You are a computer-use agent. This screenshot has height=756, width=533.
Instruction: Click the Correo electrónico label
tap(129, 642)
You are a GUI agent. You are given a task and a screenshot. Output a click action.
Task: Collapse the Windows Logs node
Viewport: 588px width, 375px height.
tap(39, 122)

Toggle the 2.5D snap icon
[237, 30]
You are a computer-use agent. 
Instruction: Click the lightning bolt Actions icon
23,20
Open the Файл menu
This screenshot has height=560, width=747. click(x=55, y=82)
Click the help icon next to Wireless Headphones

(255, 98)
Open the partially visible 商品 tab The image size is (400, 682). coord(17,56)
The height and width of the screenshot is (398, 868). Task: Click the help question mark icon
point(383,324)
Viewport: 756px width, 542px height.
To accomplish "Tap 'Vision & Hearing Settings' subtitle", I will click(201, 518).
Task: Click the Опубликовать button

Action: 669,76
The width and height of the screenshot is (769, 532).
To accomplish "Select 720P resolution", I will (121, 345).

* * * * * * *

* _Exercise_: An exact reproduction of all the records is needed.

* _Finished task_:
You are a computer-use agent. This screenshot has height=756, width=533.
Instruction: Click the Correo electrónico label
tap(129, 642)
You are a GUI agent. You are given a task and a screenshot. Output a click action.
Task: Collapse the Windows Logs node
Viewport: 588px width, 375px height.
tap(39, 122)

Toggle the 2.5D snap icon
[237, 30]
You are a computer-use agent. 
Instruction: Click the lightning bolt Actions icon
23,20
Open the Файл menu
This screenshot has height=560, width=747. click(x=55, y=82)
Click the help icon next to Wireless Headphones

(255, 98)
Open the partially visible 商品 tab The image size is (400, 682). coord(17,56)
The height and width of the screenshot is (398, 868). Task: Click the help question mark icon
point(383,324)
Viewport: 756px width, 542px height.
To accomplish "Tap 'Vision & Hearing Settings' subtitle", I will click(201, 518).
Task: Click the Опубликовать button

Action: 669,76
The width and height of the screenshot is (769, 532).
To accomplish "Select 720P resolution", I will (121, 345).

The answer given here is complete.